Every step down happens through governance votes.

That means the pace of this transition is not predetermined. It is decided in real time by the participants.


This is not technical… it’s political

Because of that design, the subsidy transition is no longer just an economic mechanism.

It becomes a series of decisions made by people with real financial incentives.

SPOs who are earning from higher subsidies naturally benefit from slowing the reduction.

App operators and users who want a strong fee market benefit from speeding it up.

Both sides exist inside the same governance system. Both are voting.

So every adjustment becomes a negotiation between opposing interests.


The part that actually makes sense

To be fair, this flexibility is not a bad idea.

A fixed schedule would reduce subsidies regardless of what’s actually happening on the network. If adoption is slow or the fee market is not ready, the system would still move forward blindly.

Governance at least allows the transition to match real conditions.

If growth is uneven, the pace can adjust.

If the network matures faster, reductions can accelerate.

That part is genuinely thoughtful.


But the deeper issue is influence

The problem starts when you look at who holds the most power.

Early SPOs, the ones who stake heavily at launch, accumulate more governance weight over time.

They are also the ones most financially exposed to subsidy reductions.

So the same group that benefits from delaying the transition… also has the strongest influence over how fast it happens.

This is not unique to Midnight. Governance capture by early participants exists across many decentralized systems.

But here, the stakes feel higher.


This is the most sensitive economic lever in the system

If subsidies drop too quickly, SPOs may exit before the fee market is strong enough to sustain the network.

If subsidies stay high for too long, the network may never develop a proper fee economy at all.
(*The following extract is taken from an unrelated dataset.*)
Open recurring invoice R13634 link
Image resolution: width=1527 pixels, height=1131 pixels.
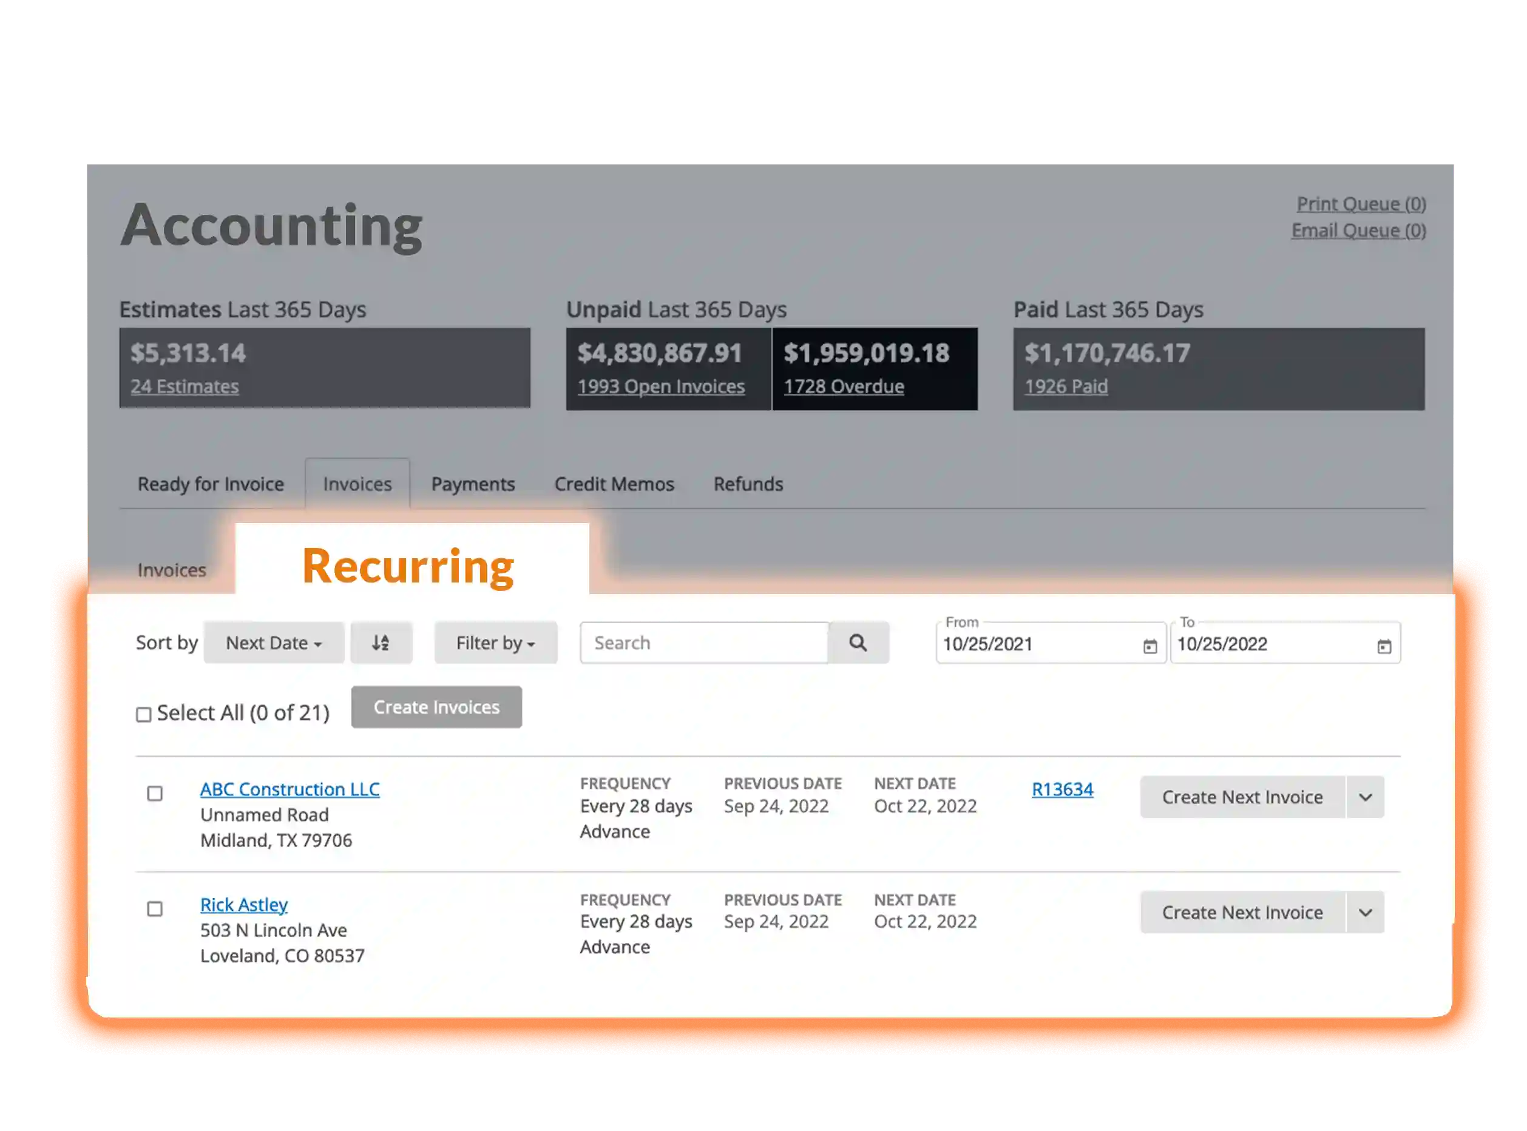point(1061,789)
Both outcomes create long term risk.

And unlike smaller governance decisions, this one directly affects the entire economic foundation of the network.


So what is this really?

On one side, it looks like a flexible system that can adapt to real world conditions.

On the other, it looks like a critical economic transition being decided by participants who have the strongest incentive to slow it down.

That tension doesn’t go away.


The question that stays

Is governance controlled subsidy reduction the smartest way to handle something this important…

Or does it quietly ensure that the transition will always move slower than it should?